Это я подсказываю звездам свою тайную мыслишку, но они не любят озорства.
— Мой Семен в большие бы люди вышел, — доносится до меня голос Чекалдыкина. — Под Кенигсбергом его… Было-то ему всего двадцать семь, а уже полковник. Полковник! Войну генералом бы кончил, а после войны подучили бы на маршала. Коли человек своим умом до генерала дошел, значит, подучи его — надежным будет маршалом. И насчет биографии у него все в порядке. Отец работяга, дед с Барышниковым вместе был, с большевиками, прадед — участник Морозовской стачки, его судили даже… И вот — нету моего Сени. Пуля — дура, дурных милует.

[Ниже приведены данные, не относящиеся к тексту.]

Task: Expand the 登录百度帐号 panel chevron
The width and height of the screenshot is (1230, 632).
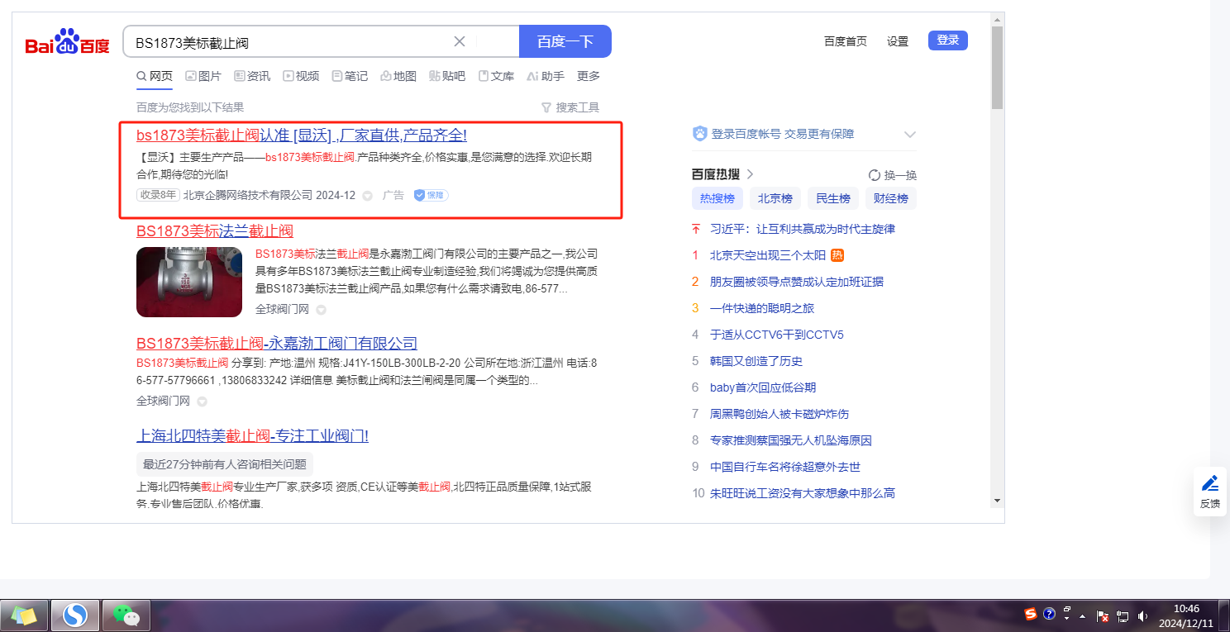Action: pyautogui.click(x=910, y=134)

— Мой-то был из дураков дурак! — вздохнула на всю очередь портниха Судакова. — А что-то не обошла его смерть.
— Зачем мужика своего, героя, хаешь? — раздался голос Маши Правдолюбки.
— Пришла, не вытерпела! — беззлобно огрызается Судакова и опять вздыхает: — Чего ж его хаять, все знают. Два дома Советам подарил, а семья теперь по углам.
— У тебя же комната! — басит Дуся-ткачиха.
— С четырьмя соседями. А я на машинке строчу, всем жить мешаю. У меня ведь тоже трое, кормить-растить надо.
— Твой муж был человек истинно новой жизни, — упорствует Маша Правдолюбка. — Он дома детям отдал. Прохожу я мимо яслей — и поклон нижайший: здравствуй, мол, Степан Николаевич, в твоем доме детишки щебечут, как ласточки. Прохожу мимо детского дома, опять кланяюсь: «Здравствуй, Степан Николаевич, вон какие руки у тебя были золотые. Без ремонта десять лет хоромы стоят, от дождя, холода и жары сирот берегут».
Разговор обрывается.
— Мой братишка и сам небось не понял, умным родился или дурнем, — нежданно басит Дуся-ткачиха. — Как немец подходил к Москве, в ноябрьские как раз праздники его взяли. А в декабре похоронка пришла.
И опять все — молчок.
— Вава! — зовет Дуся-ткачиха. — Я за тобой. Держи очередь. Мне сегодня в ночь.
— Давно бы шла! — всплескивает руками чистенькая старушка. — Тебе, чай, всю ночь работать. Отдыхала бы. Подержали бы твою очередь. Что ж люди — непонимающие, что ли?
— Ничего! — говорит Дуся-ткачиха. — Дома одной куковать тоже не сладко.
Подождали, пока уйдет.
— Хорошая женщина, а судьбы нет, — сокрушается Чекалдыкин.
— Откуда ж судьбе взяться, когда она в госпиталь половиком нанялась? — Голосок этот — словно отбитое горлышко зеленой бутылки: поглядишь и поежишься — экие страшные жала.
— Это ты, что ли, Линялая? — Добрый Чекалдыкин вскакивает, всматривается в лица.
— Оставь ее, — советует чистенькая старушка. — Чего с нее возьмешь? Такая уродилась.
— У Дуськи, между прочим, всего и было двое мужиков, — сообщает портниха Судакова. — Первый успел одно письмо с фронта написать, а другое письмо дружок его прислал: мол, нету больше Пети. Петей его звали. А второго — сами вы все знаете, как она выхаживала. Два года в госпитале с ним нянчилась да три в комнатенке своей… А злые языки обрубать нужно. Топором. Чтоб было чем собак кормить.
— Расходиться, думаю, можно, — объявляет Чекалдыкин. — Никто больше не занимает очереди.
— Пройдут с фабрики денные — и разойдемся, — откликается чистая старушка. — Чтоб уж без путаницы завтра обошлось. Без крику.